Some of the key points the report makes include:
- Since 1992, GAO’s workforce has been cut by 40%, or more than 2,000 people, and its budget has been cut by 13% (inflation-adjusted dollars).
- Current budget proposals would cut GAO further by between 6.4% (House) and 7.6% (Senate). GAO believes its workforce will dip below 3,000 for the first time in its history.
- In the last decade, Congress has increased its own budget from a combined $1.2 billion to $2.3 billion, increasing nearly twice as fast as inflation while simultaneously decreasing GAO’s budget.
- Since the beginning of the decade, House staff has increased by 9% and Senate staff has increased by 24%.

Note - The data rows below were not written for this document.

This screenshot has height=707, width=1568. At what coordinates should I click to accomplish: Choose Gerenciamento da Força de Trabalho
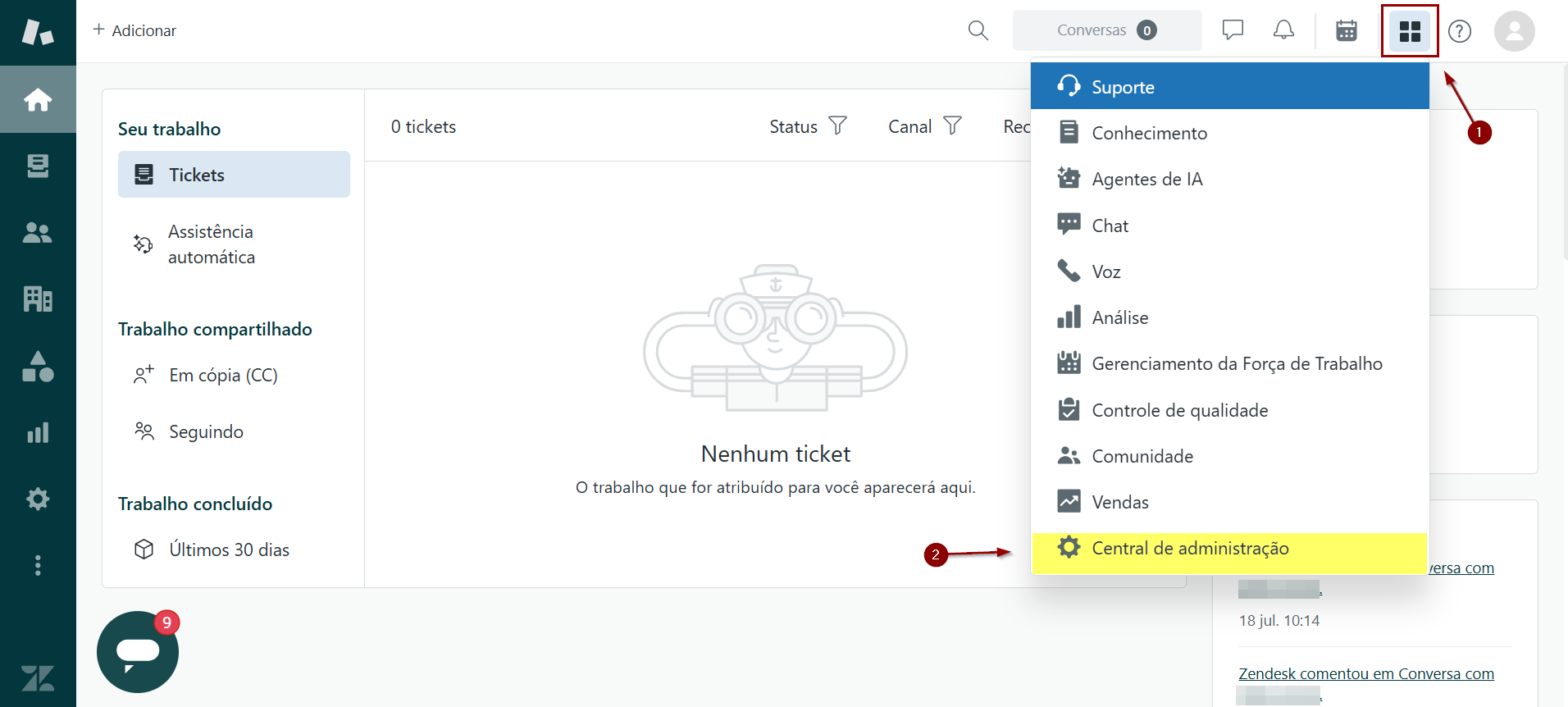1236,363
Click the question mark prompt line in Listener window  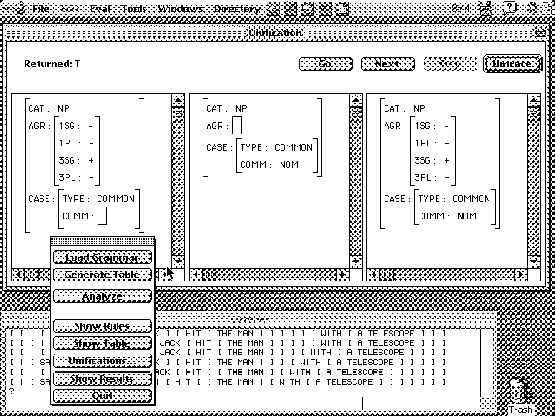[x=13, y=391]
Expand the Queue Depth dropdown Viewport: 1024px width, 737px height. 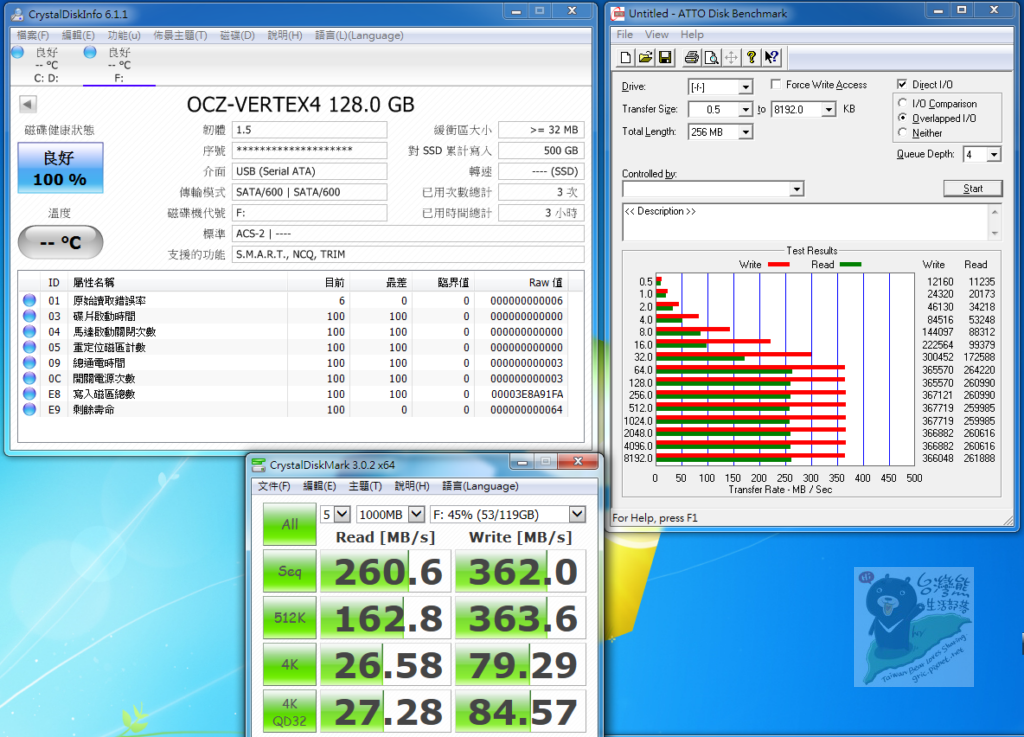[x=995, y=154]
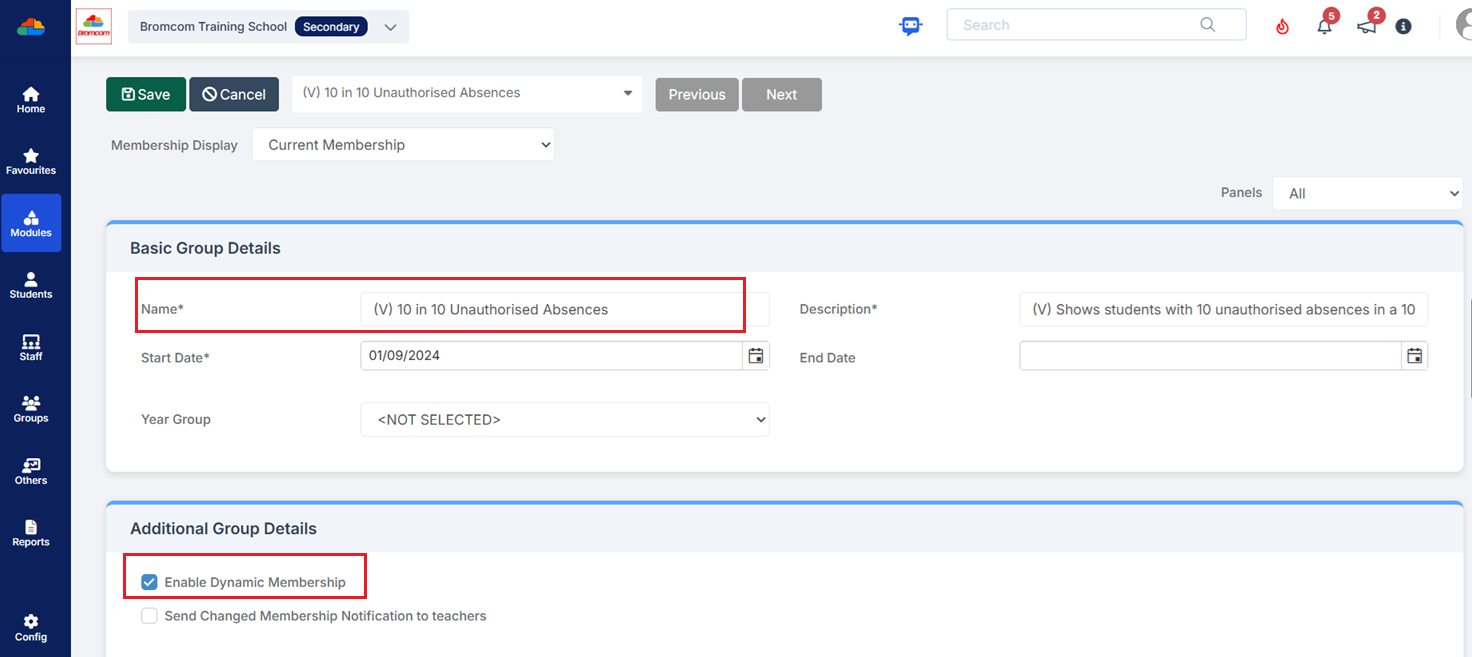Open Start Date calendar picker
Image resolution: width=1472 pixels, height=657 pixels.
pyautogui.click(x=756, y=356)
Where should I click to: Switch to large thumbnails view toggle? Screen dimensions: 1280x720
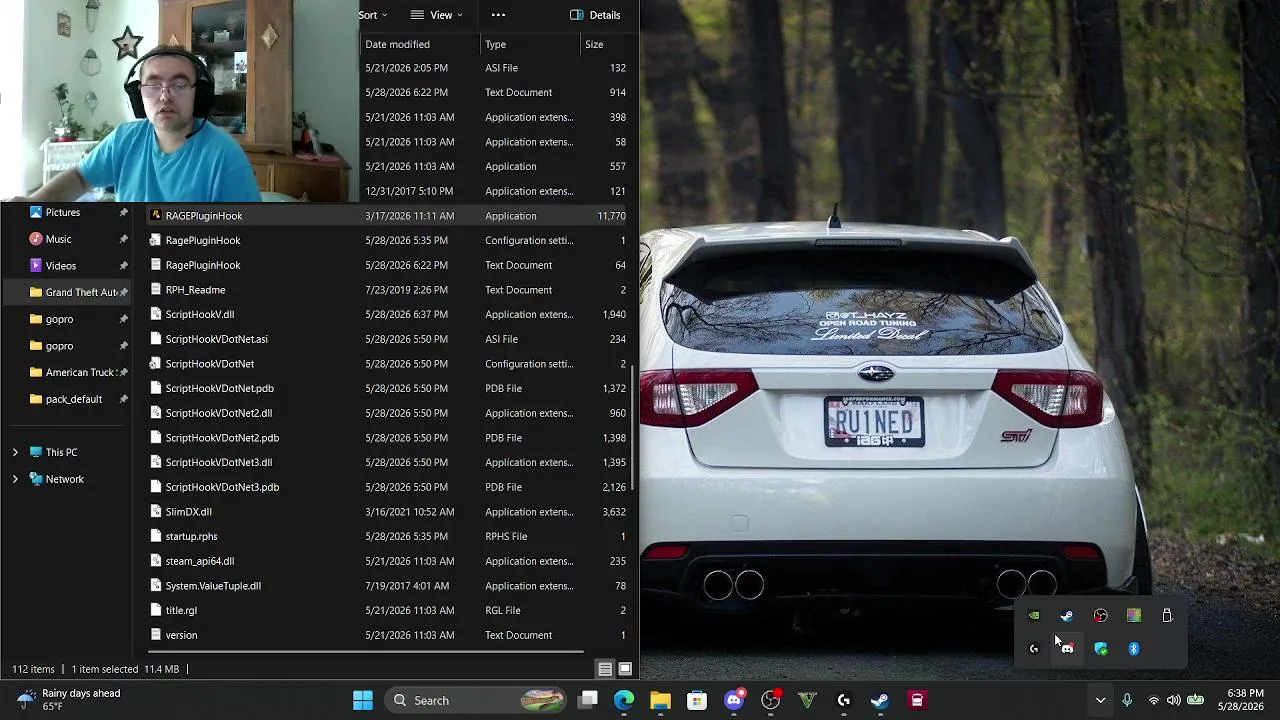625,669
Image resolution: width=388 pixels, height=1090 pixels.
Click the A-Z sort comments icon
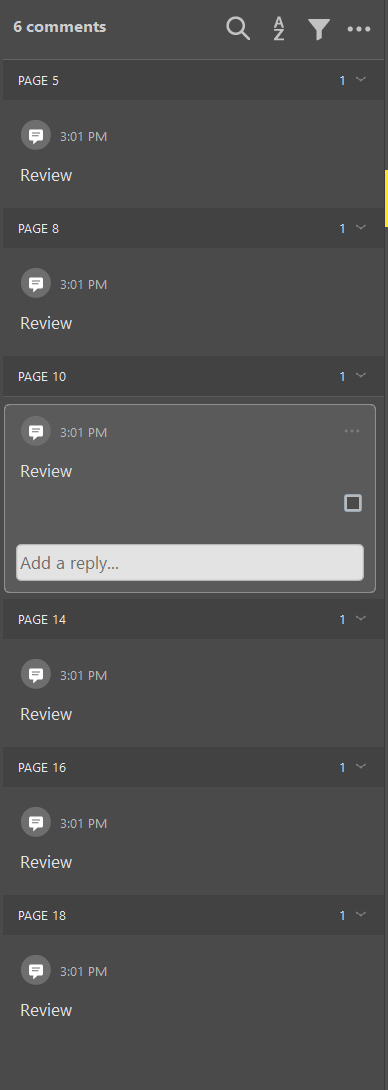pos(279,29)
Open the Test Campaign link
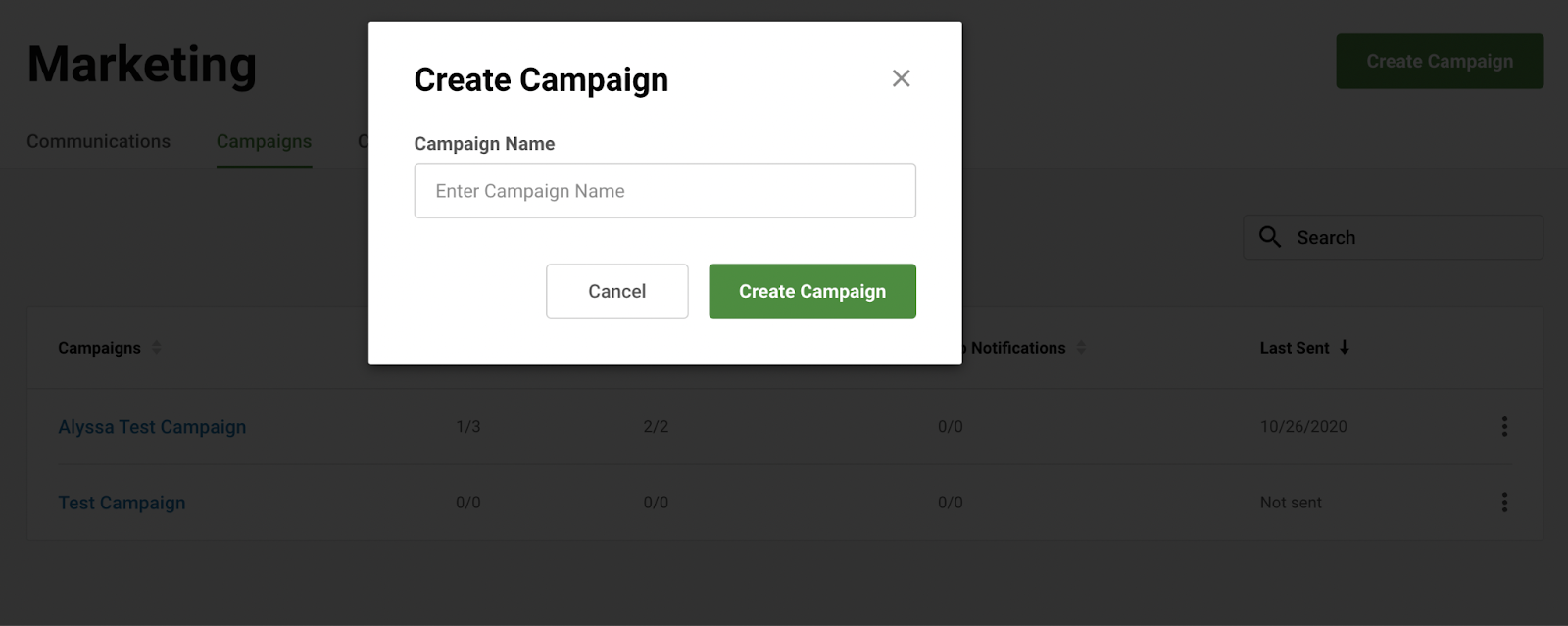This screenshot has height=626, width=1568. (x=122, y=503)
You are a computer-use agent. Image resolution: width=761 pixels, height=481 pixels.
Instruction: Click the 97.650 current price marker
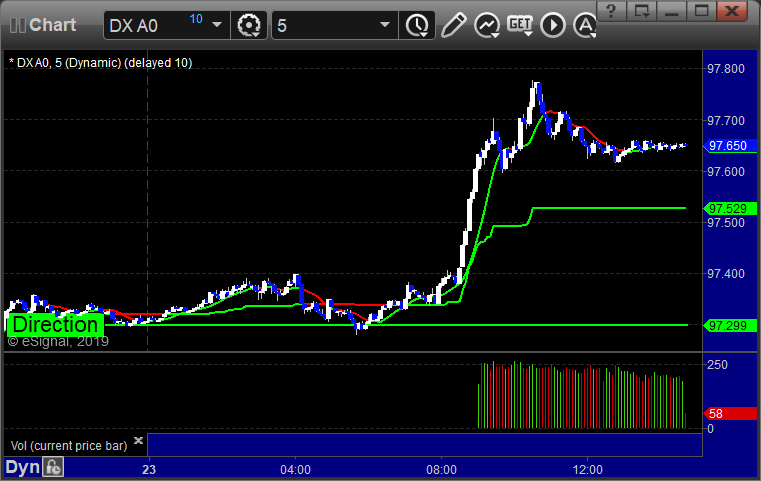[725, 146]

The report also notes that Congress relies heavily on GAO reports. Requests for GAO audits and investigations pile up at a rate of roughly four every business day which amounts to between 900 and 1000 requests each year. Cutting GAO’s budget would reduce its ability to conduct effective oversight of the government.
The report makes four recommendations to help GAO:
- First, restore GAO’s budget to prior levels and eliminate any planned cuts for 2012. GAO’s budget was cut in 2011, and further cuts in 2012 would do significant harm to the agency’s ability to conduct proper oversight of federal agencies.
- Second, look for cuts within Congress’ own budget to achieve needed savings. Congress has given itself significant increases through recent years and can make additional cuts to offset the restoration of GAO’s budget.
- Third, request that GAO identify areas of long-term savings in its own budget. In recognition that all agencies will have to sacrifice, GAO should also look for savings options over the long-term to tighten up its own budget.
- Fourth, require agencies to reimburse GAO for audits that uncover significant waste and inefficiencies. Agencies that are found by GAO to have wasted significant funds above an established threshold should be required to pay for such audits. Similar practices are common at a variety of regulatory agencies, which perform fee-for-service oversight of the industries they oversee.